◆ SELECTED EXTRACT ◆
__________
# Proving conjectures

• Oct 23rd 2008, 05:26 AM
Kebex
Proving conjectures
Greetings,

I need some help proving several questions. I got really stuck at these and don't know where to begin. Other than that, these type of questions seem to come out often in my tests so I really need some help. Here we go;

1. n is a prime => n^2 + n + 1

2. The interior angle of a regular polygon with n sides is (2n-4)/n right angles.

3. Given that p and q are odd numbers p^2 + q^2 cannot be divisible by 4.

Thanks in advance. Explanation of steps would be nice but i can learn from step by step solution if needed.
• Oct 23rd 2008, 06:00 AM
batman
1. What do you mean? for n=2,3 and 5 n^2+n+1 is prime but for n=7 it isn't.

2. See Math Online Tutoring, Geometry Online Tutoring

3. You know p mod 4 = 1 or 3 and q mod 4 = 1 or 3, so that p^2 mod 4 = q^2 mod 4 = 1 and q^2+p^2 mod 4 =2.
• Oct 23rd 2008, 06:35 AM
kalagota
Quote:

Originally Posted by Kebex
Greetings,

I need some help proving several questions. I got really stuck at these and don't know where to begin. Other than that, these type of questions seem to come out often in my tests so I really need some help. Here we go;

1. n is a prime => n^2 + n + 1

2. The interior angle of a regular polygon with n sides is (2n-4)/n right angles.
__________
◆ WHAT THE EXERCISE ASKS ◆
Please write what comes next in the forum thread on proving conjectures, starting right after its last line.

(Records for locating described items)
__________
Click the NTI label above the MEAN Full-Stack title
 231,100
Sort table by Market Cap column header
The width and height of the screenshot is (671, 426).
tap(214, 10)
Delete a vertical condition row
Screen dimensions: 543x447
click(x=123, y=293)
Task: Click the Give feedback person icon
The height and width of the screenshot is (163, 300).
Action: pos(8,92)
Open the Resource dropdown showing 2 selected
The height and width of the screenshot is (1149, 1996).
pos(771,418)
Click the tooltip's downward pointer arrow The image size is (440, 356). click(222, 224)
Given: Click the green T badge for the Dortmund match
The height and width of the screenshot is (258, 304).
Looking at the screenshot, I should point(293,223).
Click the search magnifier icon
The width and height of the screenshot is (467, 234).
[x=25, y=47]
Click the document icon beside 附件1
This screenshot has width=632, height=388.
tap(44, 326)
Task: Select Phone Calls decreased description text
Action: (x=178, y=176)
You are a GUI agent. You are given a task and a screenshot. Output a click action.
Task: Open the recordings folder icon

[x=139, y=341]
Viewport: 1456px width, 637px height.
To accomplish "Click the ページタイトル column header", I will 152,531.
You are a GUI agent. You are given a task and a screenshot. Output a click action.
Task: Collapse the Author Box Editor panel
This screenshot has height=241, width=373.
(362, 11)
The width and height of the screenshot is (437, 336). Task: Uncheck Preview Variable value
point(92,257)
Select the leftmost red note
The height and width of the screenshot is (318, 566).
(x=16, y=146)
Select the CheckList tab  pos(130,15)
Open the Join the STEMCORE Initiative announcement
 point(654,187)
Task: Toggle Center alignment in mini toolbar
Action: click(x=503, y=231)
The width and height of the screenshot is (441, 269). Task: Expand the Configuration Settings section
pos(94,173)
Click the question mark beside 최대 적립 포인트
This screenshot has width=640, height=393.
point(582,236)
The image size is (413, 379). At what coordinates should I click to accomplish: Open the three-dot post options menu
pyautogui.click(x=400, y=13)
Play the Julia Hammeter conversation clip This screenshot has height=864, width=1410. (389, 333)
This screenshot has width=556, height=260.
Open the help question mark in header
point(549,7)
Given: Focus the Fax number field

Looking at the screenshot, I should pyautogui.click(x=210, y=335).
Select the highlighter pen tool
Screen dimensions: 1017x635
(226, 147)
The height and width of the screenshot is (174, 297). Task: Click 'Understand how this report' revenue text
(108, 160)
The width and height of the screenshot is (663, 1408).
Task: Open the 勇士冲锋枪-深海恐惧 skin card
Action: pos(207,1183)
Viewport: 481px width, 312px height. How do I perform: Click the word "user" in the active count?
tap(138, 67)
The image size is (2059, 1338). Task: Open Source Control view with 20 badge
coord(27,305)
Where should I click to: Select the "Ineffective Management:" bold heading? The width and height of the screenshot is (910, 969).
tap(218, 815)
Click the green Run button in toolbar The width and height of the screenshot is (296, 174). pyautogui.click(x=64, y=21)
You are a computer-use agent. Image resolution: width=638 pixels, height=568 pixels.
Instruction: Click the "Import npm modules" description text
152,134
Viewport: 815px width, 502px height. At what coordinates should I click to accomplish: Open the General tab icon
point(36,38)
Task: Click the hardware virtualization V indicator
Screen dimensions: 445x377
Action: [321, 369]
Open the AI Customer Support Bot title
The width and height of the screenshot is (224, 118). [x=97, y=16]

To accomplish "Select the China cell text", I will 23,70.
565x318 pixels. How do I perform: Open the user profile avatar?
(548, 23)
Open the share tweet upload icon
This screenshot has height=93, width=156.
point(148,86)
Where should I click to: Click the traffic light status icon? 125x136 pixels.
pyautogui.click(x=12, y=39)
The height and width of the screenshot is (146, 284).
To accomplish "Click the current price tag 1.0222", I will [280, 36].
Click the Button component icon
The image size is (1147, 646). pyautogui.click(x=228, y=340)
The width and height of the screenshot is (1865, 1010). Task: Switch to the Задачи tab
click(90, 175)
__________
◆ ANSWER BELOW ◆
3. Given that p and q are odd numbers p^2 + q^2 cannot be divisible by 4.

Thanks in advance. Explanation of steps would be nice but i can learn from step by step solution if needed.

1 doesn't make sense to me.. what about n^2 + n + 1?

ok, for number 3.. any odd number can be represented by 2k + 1 where k is an integer.. so squaring it will give you 4k^2 + 4k + 1.. so what happens when you add the squares of two odd number? you can do it.. :)

for number two.. you shall observe that the measure of an interior angle of a regular n-gon is given by (180 degrees)(n-2)/n.. but 180 degrees is equivalent to 2 right angles.. and there you go, your desired conclusion follows..

PS. sorry, i usually don't give a complete solution.. it would be better if the student would understand the process by himself and be able to finish the solution that has been started.. i firmly believe that you will be able to do it.. :)